The over-statement of minor parties tells us late tactical voting still matters. Progressive city dwellers came home to Labor, while soft right voters stuck with the majors once the ballot card was in front of them.

PollsterFinal TPP callActual TPPError
YouGov MRP52.9 % ALP54.8 %–1.9 pts
Roy Morgan53 % ALP54.8 %–1.8 pts
Newspoll52.5 % ALP54.8 %–2.3 pts

 

Seat projections and preference flow assumptions

YouGov’s eve-of-poll MRP projected 84 Labor seats against a range of 76 – 85. Labor looks set to finish on 94, meaning the outcome landed outside the top of YouGov’s cone, even though they called the overall result and trend towards Labor accurately.

While accurate data on preference flows is not yet available, Roy Morgan’s final poll result suggest that just using the 2022 preference flows gave more accurate predictions than going by how voters told them they would vote.
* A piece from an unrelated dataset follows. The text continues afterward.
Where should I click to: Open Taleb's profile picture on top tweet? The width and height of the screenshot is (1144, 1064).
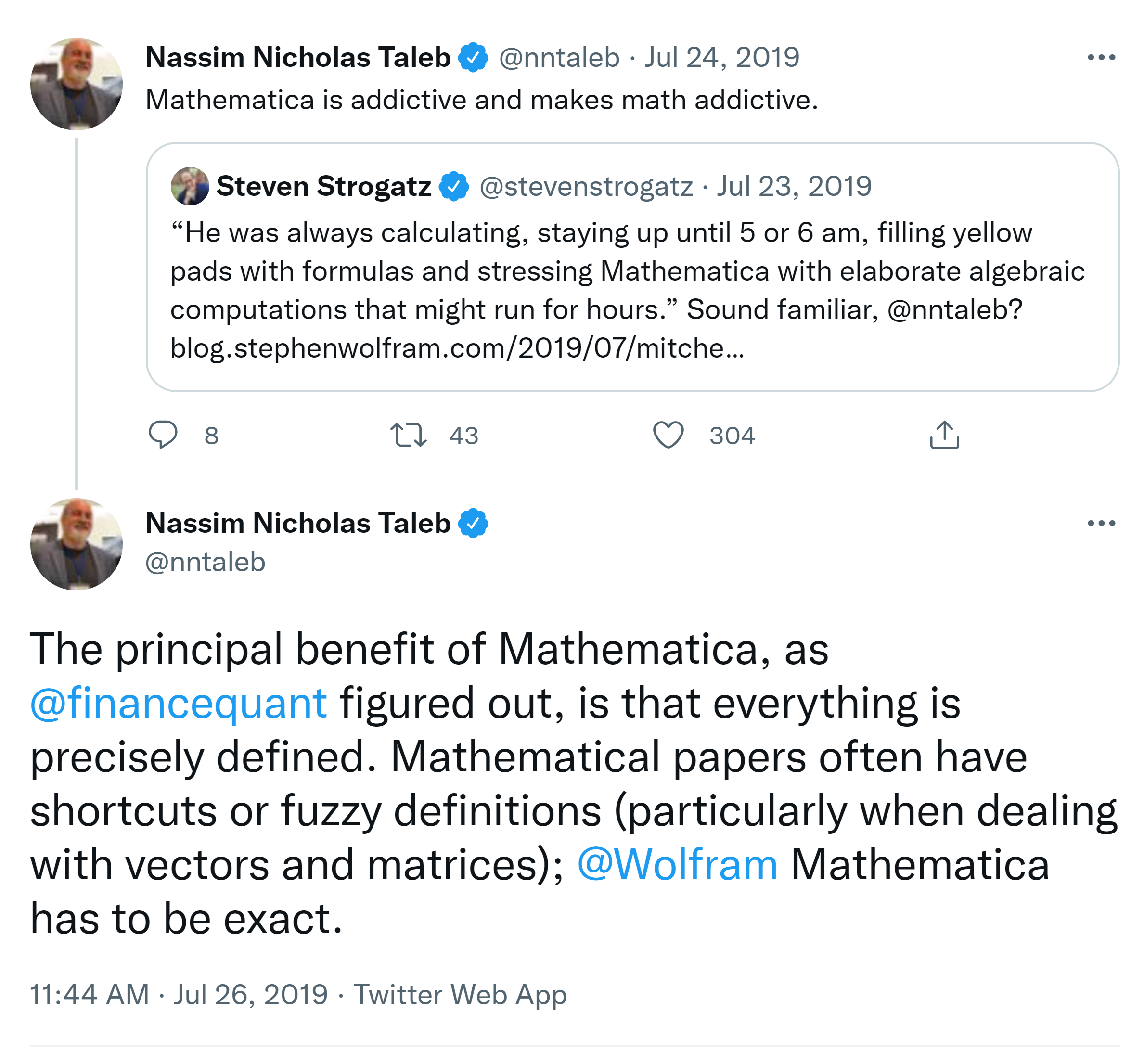click(77, 84)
Their final poll showed a TPP split (after preference flows) of 53% Labor and 47% Coalition. Using 2022 flows however would have given a far more accurate tally of 54% to 46%.

 

So, did the pollsters get it right?

Hits

  • Direction and magnitude: Every public series captured the general swing to Labor.
  • National error: A 1-3 pt TPP miss is comfortably within the ±3 pt benchmark used for mixed-mode national polls.
  • Transparency: All Australian Polling Council signatories released mode, field dates, weighting frame and effective n. Raw data from YouGov and Morgan are already in public repositories.

 

Misses

  • Regional Queensland & WA remain under-sampled. Online panels struggle to recruit FIFO workers and remote households as live-phone response rates there are now in the mid-single digits.
  • Three-way preference flows are still modelled with crude historical ratios. One Nation’s softer-than-expected leakage potentially knocked 0.3-0.6 pts off Coalition TPP in several seats.
  • Uncertainty communication: Media headlines still seized on single seat counts—“Labor 84 seats”—even when pollsters provided fan charts. Until graphics editors love cones more than dots, mis-framing will persist.

 

Why 2025 ≠ 2019

Three factors broke the jinx.

  1. Education weighting removed the tertiary-skew that over-stated Labor six years ago.
  2. Probability-based online panels were used more prevalently by more pollsters.
  3. Mandatory disclosure under the Polling Council code squeezed out quiet convergence or “herding”.

 

 

Lessons for 2028

Oversample the periphery

A 400-respondent booster across regional Queensland and WA adds roughly AU $15 k to a national tracker yet halves the effective error on parties hovering around 10% share. That is cheaper than re-building credibility after another geographic miss.

 

Model preferences dynamically

Seat-level how-to-vote trackers—weekly during the final fortnight—would have spotted the Greens’ drift back to Labor and One Nation’s softer hold on its voters. That data can feed MRP priors or Bayesian latent-class models at trivial marginal cost.

 

Show the cone, not the dot

Fan charts, probability density ridges, even humble ±1 SE bars—anything beats a monochrome seat number. If we want editors to stop “calling” the election prematurely, we have to provide graphics that make ambiguity visually intuitive.

 

Remember polls are diagnostic tools

The value to campaigns, brands and investors lies in turnout propensity modelling, issue salience and trend spotting. Whether Bennelong falls by 412 or 732 votes is of tactical interest on election night; it is far less useful than knowing that under-40 women swung five points in the last fortnight because of housing affordability.

 

Overall – a job well done

On the fundamental question—were the polls accurate?—the honest verdict is “much improved, still improvable”. A sub-three-point national error, primary-vote bias of roughly one point and an MRP seat range that contained the result mark polling’s best federal performance in over a decade. Yet the misses, while narrower, cluster in familiar blind spots: remote regions, three-way preference mosaics and the final-week surge of younger renters. Locking in the gains of transparency and mixed-mode sampling, while doubling down on regional boosters and seat-level preference intelligence, is the industry’s homework before 2028. Do that, and we can finally lay the ghost of 2019 to rest.